The Wallaby wrote that gay people were "destined for hell unless they repent" on an Instagram post.
The resulted in meetings with Rugby Australia CEO Raelene Castle and NSW Rugby counterpart Andrew Hore, although no formal punishment was handed down.
Folau will not be changing his views, but Castle said he had learned a lesson how to deliver his messages in the future.
"I think Israel has acknowledged that maybe he could have put a positive spin on that same message and done it in a more respectful way," she said.
That has done little to douse the flames, though, with the backlash coming from all corners.
But is Israel really to blame here?
Folau has form on the board
Israel Folau is a devout Christian. That is on the record, common knowledge.
With that religious stance, come views that are not always popular.
At the height of the Plebiscite over gay marriage last year, Folau Tweeted that he would not support it.
"I love and respect all people for who they are and their opinions. but personally, I will not support gay marriage." He Tweeted.
That simple message went viral and supporters of equality united against Folau.
But it was water off a duck's back for Folau.
"It doesn’t affect me at all. Everything’s good from my end," he said in the aftermath.
How we are baiting Folau to generate headlines
Following the gay marriage social media post, Australians became well versed in what Israel Folau's stance on the issue was.
He is a devout christian, doesn't support it but respects the opinions and decisions of everyone.

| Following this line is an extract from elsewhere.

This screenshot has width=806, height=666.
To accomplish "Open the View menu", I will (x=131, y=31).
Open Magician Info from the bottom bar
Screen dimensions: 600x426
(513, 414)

So some six months after that Tweet, the issue had seemingly been put to bed.
But then someone had to bait Folau. They went to his Instagram and challenged him directly.

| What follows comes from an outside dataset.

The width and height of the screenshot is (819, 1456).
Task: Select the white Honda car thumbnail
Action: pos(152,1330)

Folau had posted a religious meme outlining god's plan and how it presented more challenges than your own.
Instagram user mike_septhon replied to this meme with: "@izzyfolau what was gods plan for gay people??"
That was when Israel Folau made his controversial 'hell' statement, in response to a direct question.
It needs to be pointed out that Folau is not actively campaigning against gay people or their rights.
He doesn't even post about it on social media since last year's firestorm. He was asked a question, he responded.
It is like whacking a bees nest and complaining about being stung by a bee.
If people don't like what Folau has to say, then they probably shouldn't be asking him. But, it has made Israel Folau a walking headline and it's a cheap trick to generate faux outrage.
We know Folau's views aren't in line with the majority of society. But if you don't want to hear him say it, don't whack the nest.